It’s possible that all those Republicans have changed their perspective because circumstances have changed. ISIS in particular certainly looks much stronger and more threatening than it did a few months ago. But it’s hard to avoid the conclusion that what has changed is Barack Obama. Once the old conservative narrative that he’s a weak weakling endangering us with his weakness reasserted itself, most of those alleged quasi-isolationists, including the one who wants to be president, scuttled back to the fold.

This highlights a simple fact about today’s Republicans: After six years of the Obama presidency, they define themselves almost entirely by being the opposite of whatever the guy in the White House is. I guarantee you that if Barack Obama did exactly what Rand Paul seems to be recommending—a full-scale war against ISIS—he and millions of other Republicans would change their tune in short order, now claiming that he was pulling us into another quagmire, and America can’t solve all the world’s problems.

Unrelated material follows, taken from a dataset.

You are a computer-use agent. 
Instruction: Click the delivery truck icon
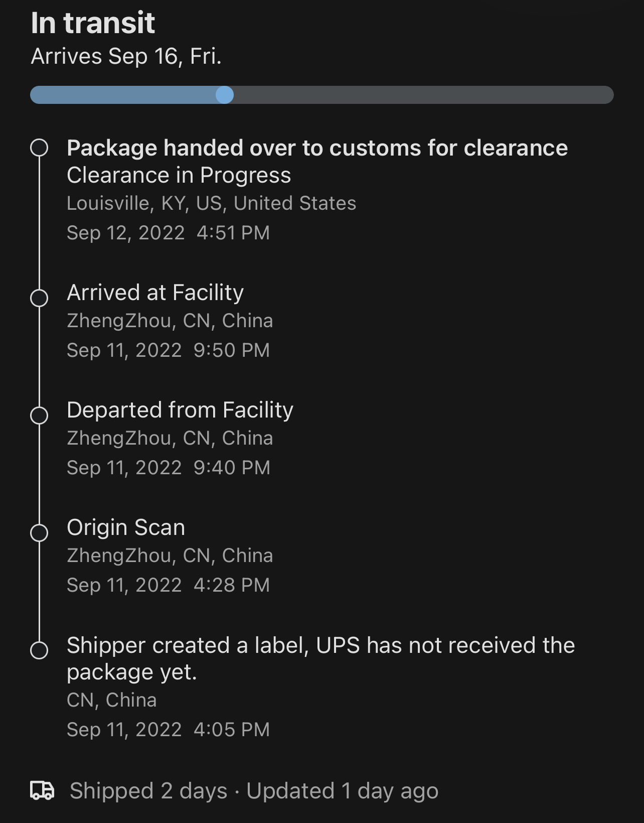pos(42,790)
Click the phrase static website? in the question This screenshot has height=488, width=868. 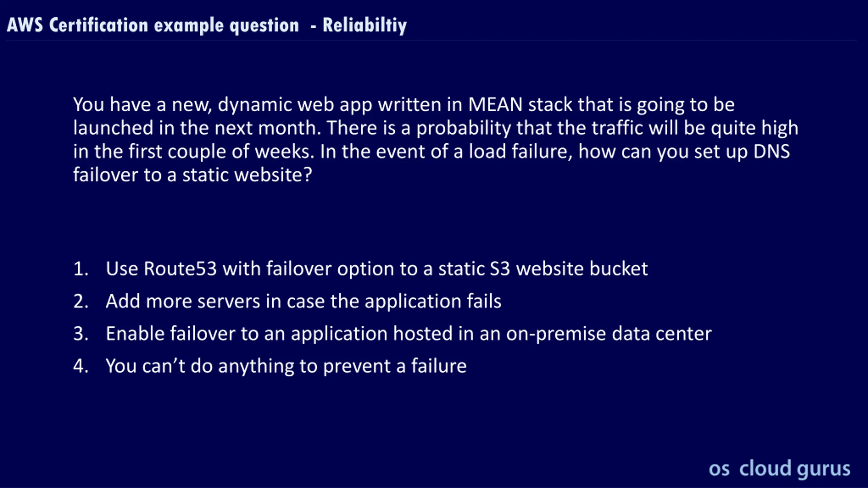(247, 175)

And they’d be completely sincere.

This is an extension of the way Republicans have been thinking throughout his presidency. As we know, whenever Obama has embraced one of their ideas, like the cap-and-trade carbon-reduction plan, or the conservative health-care plan that became the basis of the Affordable Care Act, they immediately decide that not only is it the soul of evil, but that they’ve always believed that, like the Party in “1984” declaring that we have always been at war with Eastasia.

To a degree, that’s natural. When the other side’s guy is president for two terms, he shapes the whole debate and even how you wind up thinking of yourself. But Republicans have been unusually reactive, I think in part because their abhorrence of Obama is so intense. He could say that he enjoys ice cream, and a million conservatives would swear never to let the vile frozen sludge pass their lips again.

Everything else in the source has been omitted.